Madagascar: 171 écoles privées menacées de fermeture

Une classe d'école à Mahambo, Madagascar (photo d'archives).
© Getty Images/David Gillanders

Le ministère de l’Education malgache a annoncé samedi 8 avril que 171 écoles privées sont menacées de fermeture. Absence d'autorisation d'ouverture, salles de classe délabrées, professeurs n'ayant pas les diplômes requis, voici quelques-unes des raisons de ces fermetures. Les équipes du ministère ont procédé à plusieurs descentes dans ces écoles la semaine dernière, une action qui continue cette semaine, a-t-il fait savoir. Des fermetures qui interviennent alors qu'une vidéo montrant une enseignante gifler une élève dans une école privée d'Antananarivo a fait scandale auprès de nombreux Malgaches.

« Ces écoles ont jusqu'à la fin de l'année scolaire pour se régulariser, sinon elles seront contraintes de fermer. » C'est ce qu’a annoncé samedi la directrice de l'Office national de l'enseignement privé, Fara Randrianantoandro. La liste des quelque 170 écoles concernées dans tout le pays sera affichée dans chaque quartier pour tenir informés les parents d'élèves.

Depuis le mois de janvier, une nouvelle loi contrôle plus strictement les écoles privées. Les professeurs doivent posséder le niveau baccalauréat et un certificat d’aptitude pédagogique pour pouvoir enseigner.

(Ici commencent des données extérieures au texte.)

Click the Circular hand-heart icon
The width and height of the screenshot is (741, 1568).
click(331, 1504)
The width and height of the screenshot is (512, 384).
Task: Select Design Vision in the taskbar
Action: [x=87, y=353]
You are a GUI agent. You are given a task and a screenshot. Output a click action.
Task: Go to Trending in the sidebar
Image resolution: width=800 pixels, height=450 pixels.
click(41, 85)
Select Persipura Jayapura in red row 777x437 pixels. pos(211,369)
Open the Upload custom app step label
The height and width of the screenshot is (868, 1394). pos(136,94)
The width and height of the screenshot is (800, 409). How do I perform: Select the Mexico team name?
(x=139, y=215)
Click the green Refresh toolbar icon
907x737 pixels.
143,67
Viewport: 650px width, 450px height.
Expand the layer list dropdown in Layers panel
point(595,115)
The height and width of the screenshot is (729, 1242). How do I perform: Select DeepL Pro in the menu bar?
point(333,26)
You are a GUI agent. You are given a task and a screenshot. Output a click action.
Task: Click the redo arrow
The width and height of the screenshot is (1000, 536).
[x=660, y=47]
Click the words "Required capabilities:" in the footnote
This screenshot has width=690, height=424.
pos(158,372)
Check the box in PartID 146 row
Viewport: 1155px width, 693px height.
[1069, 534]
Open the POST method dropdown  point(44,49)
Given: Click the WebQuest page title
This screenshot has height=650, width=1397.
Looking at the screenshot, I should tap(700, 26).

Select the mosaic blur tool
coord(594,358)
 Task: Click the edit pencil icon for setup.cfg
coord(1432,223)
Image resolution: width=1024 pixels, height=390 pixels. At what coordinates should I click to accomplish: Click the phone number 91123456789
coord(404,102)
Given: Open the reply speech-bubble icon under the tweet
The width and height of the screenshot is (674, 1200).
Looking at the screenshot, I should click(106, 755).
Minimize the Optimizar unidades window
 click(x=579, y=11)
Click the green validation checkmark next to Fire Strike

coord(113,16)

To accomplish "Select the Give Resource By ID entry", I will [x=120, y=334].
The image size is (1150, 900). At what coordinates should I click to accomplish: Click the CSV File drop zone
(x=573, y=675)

La semaine dernière une de ces écoles a fait beaucoup parler d'elle à travers une vidéo postée sur Facebook. On y voit une enseignante d'une école privée d'Antananarivo gifler à plusieurs reprises une lycéenne. Visionnée plus de 130 000 fois, elle a suscité l'indignation de nombreux internautes malgaches. Pour d'autres, au contraire, ce genre d'agissement de la part d'un professeur n'est pas exceptionnel...

Face à cette polémique, le ministre de l'Education a réagi en publiant un communiqué sur sa page Facebook. Paul Rabary a rappelé que la violence envers les élèves était interdite. Après s'être déplacé dans cette école, il a pris la décision de la faire fermer d'ici la fin de l'année.

L'enseignante a, elle, été suspendue. Après une plainte des parents pour coups et blessures volontaires, elle se trouve actuellement en détention provisoire.